С одной стороны, такие ожидания становились все более общим местом в публицистических статьях 1810–1820-х гг. А с другой карикатуры воспитали подготовленную зрительскую аудиторию, и сама технология воспроизводства игловых гравюр оказалась столь доступной, что казалось естественным использовать все это для того, чтобы развить тему и показать зрителю, как победившие европейцев русские живут в мирных условиях, какие чувства им свойственны в повседневной жизни.
Указанные обстоятельства стимулировали рождение нового издательского проекта под названием «Волшебный фонарь». Его редакция состояла из владельца типографии В. Плавильщикова, автора текстов П.П. Свиньина, а также художников и граверов К.А. Зеленцова, С.Ф. Галактионова и А.Г. Венецианова. Поскольку пробный экземпляр издания был доставлен петербургскому цензору уже в 1816 г., то, следовательно, к реализации замысла энтузиасты приступили сразу же после запрета на военную карикатуру. Предполагалось, что это будет крупноформатный ежемесячный журнал, состоящий из 40 двухфигурных раскрашенных гравюр и двух жанровых литографий.
Вопрос об авторстве рисунков «Волшебного фонаря» до сих пор – спорная тема в искусствоведении. Д.А. Ровинский считал, что их сделал Венецианов. В советское время возобладала точка зрения А.Н. Савинова, уверявшего, что рисунки создал К.А. Зеленцов[606]. Сейчас искусствоведы вновь признали авторство Венецианова, а Зеленцову и Галактионову отдают дань в их гравировании[607].
Редакция отказалась от сатирического жанра, сочтя жанр «городских криков» более подходящим и безопасным способом упаковки идеи. В конце 1810-х гг. он был привычным для зрителя. Картинки с образами парижан, лондонцев, берлинцев, да и москвичей можно было купить на любой ярмарке или в книжной лавке. Правда, изображенные на таких гравюрах «москвичи» и «петербуржцы» не выглядели современными. Это были либо абстрактные люди-функции, либо просто «другие люди». Они отличались иностранной или архаичной одеждой, отстраненно-возвышенным выражением лиц. Персонажи же «Волшебного фонаря» были удивительно знакомыми: людей в таких одеждах и с такими вещами можно было встретить на улицах российских столиц. Их лица были выразительны живой мимикой без иронии и шаржа.

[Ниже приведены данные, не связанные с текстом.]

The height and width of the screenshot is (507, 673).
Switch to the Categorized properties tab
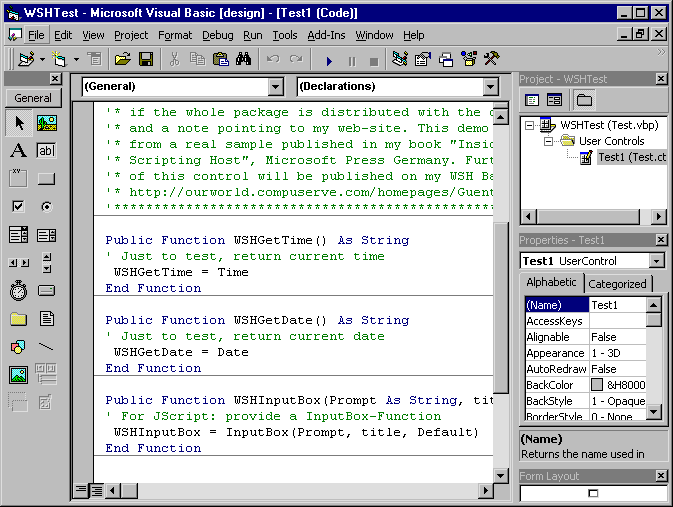click(617, 284)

Что касается идейной программы издания, то она раскрыта в подзаголовке журнала: «Зрелище С.Петербургских расхожих продавцов, мастеров и других простонародных промышленников, изображенных верною кистию в настоящем их наряде и представленных разговаривающими друг с другом соответственно каждому лицу и званию»[608]. В предисловии редакция уверяла подписчиков, что предпринятое издание – «совершенно в новом роде», его цель – «характеристическое описание простого русского народа, во всей его оригинальной простоте нравов и самого наречия»[609].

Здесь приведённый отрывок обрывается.